> **PAGE TEXT**
>> Start
You would not be averse to have Mr. Moretti as an upstairs neighbor either,
I think. His band (Paul Nagel, piano and Hammond organ; Marty Ballou, acoustic/electric
bass; Marty Richards, drums; Jorge Najaro, congas and bongos; Bruce Bartlett,
electric guitar) is not unlike those five- and six-pieces Sonny Rollins
used to tour and record with in the eighties. Think of Sonny's Milestone
releases Next Album or Horn Culture from around that time.
We hear bouncy funk on Passing Place ("Avant Blue" featuring
a tart solo from Bartlett), and a high-function drone vehicle with literate
percussing from Mr. Richards ("Present Tense"). There's good depth
here in that these superhard bop breakouts slash past the listener with
a great sense of "make a joyful noise." It ain't from the church
but it'll do just fine.
>> End
> **RECORDS FOR THIS TASK**
>> Start
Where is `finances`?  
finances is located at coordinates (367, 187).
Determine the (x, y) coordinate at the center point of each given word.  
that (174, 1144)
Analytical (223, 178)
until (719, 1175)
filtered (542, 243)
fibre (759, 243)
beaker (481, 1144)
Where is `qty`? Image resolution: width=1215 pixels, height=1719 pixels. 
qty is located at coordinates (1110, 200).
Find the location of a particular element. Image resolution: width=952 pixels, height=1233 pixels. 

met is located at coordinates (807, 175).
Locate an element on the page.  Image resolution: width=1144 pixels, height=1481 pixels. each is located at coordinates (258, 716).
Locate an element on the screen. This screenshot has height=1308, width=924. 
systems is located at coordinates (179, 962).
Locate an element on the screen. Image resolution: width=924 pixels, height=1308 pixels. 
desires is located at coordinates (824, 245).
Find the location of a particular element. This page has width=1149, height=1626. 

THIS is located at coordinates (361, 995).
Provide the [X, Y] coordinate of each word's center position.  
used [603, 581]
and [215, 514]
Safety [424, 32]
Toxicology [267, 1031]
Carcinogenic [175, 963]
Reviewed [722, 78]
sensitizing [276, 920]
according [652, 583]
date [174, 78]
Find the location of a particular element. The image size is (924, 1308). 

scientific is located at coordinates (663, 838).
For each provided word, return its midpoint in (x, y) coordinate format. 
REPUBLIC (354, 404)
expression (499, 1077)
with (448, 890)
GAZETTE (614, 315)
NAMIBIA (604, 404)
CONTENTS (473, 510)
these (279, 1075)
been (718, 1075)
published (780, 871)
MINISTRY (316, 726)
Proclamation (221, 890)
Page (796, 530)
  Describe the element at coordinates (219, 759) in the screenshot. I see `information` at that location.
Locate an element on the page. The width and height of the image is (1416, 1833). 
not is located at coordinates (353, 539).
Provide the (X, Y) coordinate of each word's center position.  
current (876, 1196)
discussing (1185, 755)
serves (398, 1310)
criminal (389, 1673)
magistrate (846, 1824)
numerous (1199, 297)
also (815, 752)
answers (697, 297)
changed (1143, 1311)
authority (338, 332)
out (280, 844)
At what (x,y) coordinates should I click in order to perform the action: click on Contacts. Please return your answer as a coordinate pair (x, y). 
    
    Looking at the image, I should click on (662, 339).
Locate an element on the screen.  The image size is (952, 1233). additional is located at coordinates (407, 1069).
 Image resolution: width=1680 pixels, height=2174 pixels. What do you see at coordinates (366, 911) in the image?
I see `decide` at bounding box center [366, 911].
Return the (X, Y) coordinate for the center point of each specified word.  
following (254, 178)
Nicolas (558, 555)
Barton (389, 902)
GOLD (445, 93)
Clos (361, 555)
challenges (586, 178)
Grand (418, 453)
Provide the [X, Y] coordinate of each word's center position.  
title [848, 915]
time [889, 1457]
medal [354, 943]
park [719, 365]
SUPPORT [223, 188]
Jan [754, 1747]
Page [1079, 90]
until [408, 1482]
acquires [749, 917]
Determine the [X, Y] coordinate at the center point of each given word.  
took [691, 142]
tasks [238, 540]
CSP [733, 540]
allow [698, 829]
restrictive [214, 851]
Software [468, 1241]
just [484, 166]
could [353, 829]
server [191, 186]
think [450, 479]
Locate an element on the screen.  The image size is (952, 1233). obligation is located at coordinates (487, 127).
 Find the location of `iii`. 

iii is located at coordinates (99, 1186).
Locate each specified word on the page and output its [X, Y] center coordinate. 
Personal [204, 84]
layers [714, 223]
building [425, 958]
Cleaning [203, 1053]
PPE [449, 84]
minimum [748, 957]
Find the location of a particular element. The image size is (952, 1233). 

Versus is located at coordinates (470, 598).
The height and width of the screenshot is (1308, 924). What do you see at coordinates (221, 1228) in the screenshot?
>> End
> **WHAT YOU NEED TO DO**
A: Quote the jazz review word for word, starting at "You would not" and ending at "do just fine.".
B: Print the lines of the records starting at the line that contains "coordinates (487, 127)." and ending at the last line of the records, with both ends included.
The jazz review and the records have nothing to do with each other.

> **RESPONSES IN ORDER**
A:
You would not be averse to have Mr. Moretti as an upstairs neighbor either,
I think. His band (Paul Nagel, piano and Hammond organ; Marty Ballou, acoustic/electric
bass; Marty Richards, drums; Jorge Najaro, congas and bongos; Bruce Bartlett,
electric guitar) is not unlike those five- and six-pieces Sonny Rollins
used to tour and record with in the eighties. Think of Sonny's Milestone
releases Next Album or Horn Culture from around that time.
We hear bouncy funk on Passing Place ("Avant Blue" featuring
a tart solo from Bartlett), and a high-function drone vehicle with literate
percussing from Mr. Richards ("Present Tense"). There's good depth
here in that these superhard bop breakouts slash past the listener with
a great sense of "make a joyful noise." It ain't from the church
but it'll do just fine.

B:
Locate an element on the screen.  The image size is (952, 1233). obligation is located at coordinates (487, 127).
 Find the location of `iii`. 

iii is located at coordinates (99, 1186).
Locate each specified word on the page and output its [X, Y] center coordinate. 
Personal [204, 84]
layers [714, 223]
building [425, 958]
Cleaning [203, 1053]
PPE [449, 84]
minimum [748, 957]
Find the location of a particular element. The image size is (952, 1233). 

Versus is located at coordinates (470, 598).
The height and width of the screenshot is (1308, 924). What do you see at coordinates (221, 1228) in the screenshot?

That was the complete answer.